Apesar de o ministro Celso de Mello, decano do Supremo Tribunal Federal, ter dito que é um erro gravíssimo classificar o processo de impeachment como golpe, Dilma tenta mostrar ao mundo que o processo nasceu viciado. O fato de ter sido conduzido por Eduardo Cunha, réu investigado por corrupção e por ocultar contas no Exterior, produziu forte impacto nos jornalistas estrangeiros, que destacaram a pobreza das manifestações durante a votação.
Senadores do PSDB, do PMDB e do PV criticaram a viagem, alegando que Dilma vai prejudicar a imagem externa do Brasil aos olhos dos investidores por tratar de questões internas em um foro internacional. O Solidariedade, partido comandado pelo folclórico deputado Paulinho da Força, chegou ao ponto de entrar com ação na Justiça Federal para tentar impedir a viagem.

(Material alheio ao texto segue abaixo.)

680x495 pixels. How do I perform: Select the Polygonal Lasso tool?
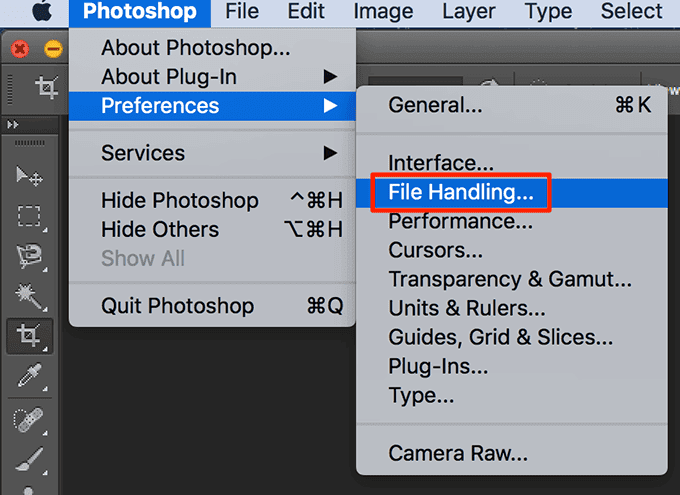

A iniciativa, além de desprovida de base legal, é uma pirotecnia rasteira e reveladora de falta de inteligência. Dá à presidente mais um elemento para mostrar que a oposição atropela o elementar bom senso.
Mesmo que o governo esteja paralisado, até o julgamento da admissibilidade do impeachment pelo plenário do Senado, Dilma é presidente de fato e de direito. Pode viajar para onde quiser e participar das reuniões institucionais que julgar convenientes.
Dizer em Nova York que está sendo vítima de um golpe não acrescenta um voto sequer para Dilma no Senado. Sabendo que seu destino já está traçado, o que ela quer é sair com a imagem de vítima de um golpe parlamentar.